Re: Problem with operator << and templates
On Aug 2, 10:04 pm, "kwikius" <a...@servocomm.freeserve.co.uk> wrote:
"Dar=EDo Griffo" <dario.griffo.lis...@gmail.com> wrote in message
news:b6837608-78d8-4bc4-bb0e-0bafc40de37b@a1g2000hsb.googlegroups.com...
I'm having an error with this code
#include <iostream>
template < typename T> class TestOpTemplate
{
public:
friend std::ostream& operator<< <>(std::ostream& os, const
TestOpTemplate<T>& m);
};
#include <iostream>
template < typename T> class TestOpTemplate
{
public:
friend std::ostream& operator<<(std::ostream& os, const
TestOpTemplate<T>& m);
};
Be careful. That declares a non-template function as friend, so
he'll have to implement a non-template function for every
instance of TestOpTemplate.
I know that the current draft very explicitly provides for three
alternatives with regards to friend: a non-template, a template
for which only the corresponding specialization is a friend, and
a template for which all specializations are friend. For some
reason, however, I think that this is a recent clarification or
fix, and the compilers vary in what they actually implement
(except that all support a non-template as friend in more or
less the same manner). Anyway, my "standard" solution is to
define a public member function print(), and then define the
operator<< inline, which just calls it, e.g.:
template< typename T >
class TestOpTemplate
{
public:
void print( std::ostream& ) ;
friend std::ostream& operator<<(
std::ostream& dest,
TestOpTemplate< T > const& obj )
{
obj.print( dest ) ;
return dest ;
}
} ;
Since the friend function is defined each time the template is
specialized, it doesn't matter that it's not a template; you get
a new non-template function for each type.

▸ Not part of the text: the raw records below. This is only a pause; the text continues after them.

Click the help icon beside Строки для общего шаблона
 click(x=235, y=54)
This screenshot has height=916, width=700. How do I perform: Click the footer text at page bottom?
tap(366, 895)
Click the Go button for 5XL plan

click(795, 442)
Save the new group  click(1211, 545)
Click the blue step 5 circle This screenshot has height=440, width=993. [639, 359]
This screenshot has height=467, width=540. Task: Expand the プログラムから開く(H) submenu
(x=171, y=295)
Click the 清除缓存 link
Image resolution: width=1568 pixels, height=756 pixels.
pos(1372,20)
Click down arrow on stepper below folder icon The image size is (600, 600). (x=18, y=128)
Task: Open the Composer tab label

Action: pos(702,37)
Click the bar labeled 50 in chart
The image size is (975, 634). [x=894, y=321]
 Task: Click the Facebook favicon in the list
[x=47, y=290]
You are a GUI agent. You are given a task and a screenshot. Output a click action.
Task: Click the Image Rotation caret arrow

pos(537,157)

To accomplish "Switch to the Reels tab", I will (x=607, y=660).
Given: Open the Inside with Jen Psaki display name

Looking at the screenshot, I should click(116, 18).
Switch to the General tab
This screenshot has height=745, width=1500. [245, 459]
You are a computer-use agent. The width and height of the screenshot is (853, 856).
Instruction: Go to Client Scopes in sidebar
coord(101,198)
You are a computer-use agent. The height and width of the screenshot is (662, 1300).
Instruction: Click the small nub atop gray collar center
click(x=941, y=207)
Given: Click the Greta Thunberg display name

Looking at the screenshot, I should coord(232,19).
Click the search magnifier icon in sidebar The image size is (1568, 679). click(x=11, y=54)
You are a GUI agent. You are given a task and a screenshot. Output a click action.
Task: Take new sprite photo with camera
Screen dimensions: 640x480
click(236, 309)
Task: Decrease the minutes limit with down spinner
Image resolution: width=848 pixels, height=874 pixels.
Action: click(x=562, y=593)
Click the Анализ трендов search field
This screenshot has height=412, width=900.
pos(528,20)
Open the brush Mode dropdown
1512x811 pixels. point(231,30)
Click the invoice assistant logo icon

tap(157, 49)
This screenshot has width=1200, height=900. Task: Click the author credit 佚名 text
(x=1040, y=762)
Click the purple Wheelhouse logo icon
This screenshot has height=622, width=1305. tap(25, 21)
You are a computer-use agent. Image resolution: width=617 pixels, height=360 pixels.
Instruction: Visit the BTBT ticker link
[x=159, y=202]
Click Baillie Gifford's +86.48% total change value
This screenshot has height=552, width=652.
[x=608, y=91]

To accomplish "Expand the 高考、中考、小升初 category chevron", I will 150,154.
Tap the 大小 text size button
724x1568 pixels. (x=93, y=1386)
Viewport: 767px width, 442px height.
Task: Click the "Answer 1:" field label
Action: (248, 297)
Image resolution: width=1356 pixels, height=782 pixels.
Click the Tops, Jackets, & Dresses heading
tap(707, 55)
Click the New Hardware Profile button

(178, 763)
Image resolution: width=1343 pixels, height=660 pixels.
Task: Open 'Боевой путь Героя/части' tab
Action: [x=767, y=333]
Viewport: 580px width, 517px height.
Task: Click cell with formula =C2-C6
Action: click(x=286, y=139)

Of course, in practice, the case comes up fairly often, so I've
moved these functions down into a templated base class, so it's
sufficient that my class derives from it, e.g.:
template< typename T >
struct IOStreamOperators
{
friend std::ostream& operator<<(
std::ostream& dest,
T const& obj )
{
obj.print( dest ) ;
return dest ;
}
friend std::istream& operator>>(
std::istream& source,
T& obj )
{
obj.scan( source ) ;
return source ;
}
} ;
template< typename T >
class TestOpTemplate
: public IOStreamOperators< TestOpTemplate < T > >
{
public:
void print( std::ostream& ) ;
} ;
And in case it isn't obvious:
-- the only reason for the friend in these cases is to allow
you to define the non-member function in the class
definition, and
-- if you never used one of the functions in IOStreamOperators,
it won't be instantiated, so you won't get an error if the
member function it calls isn't present.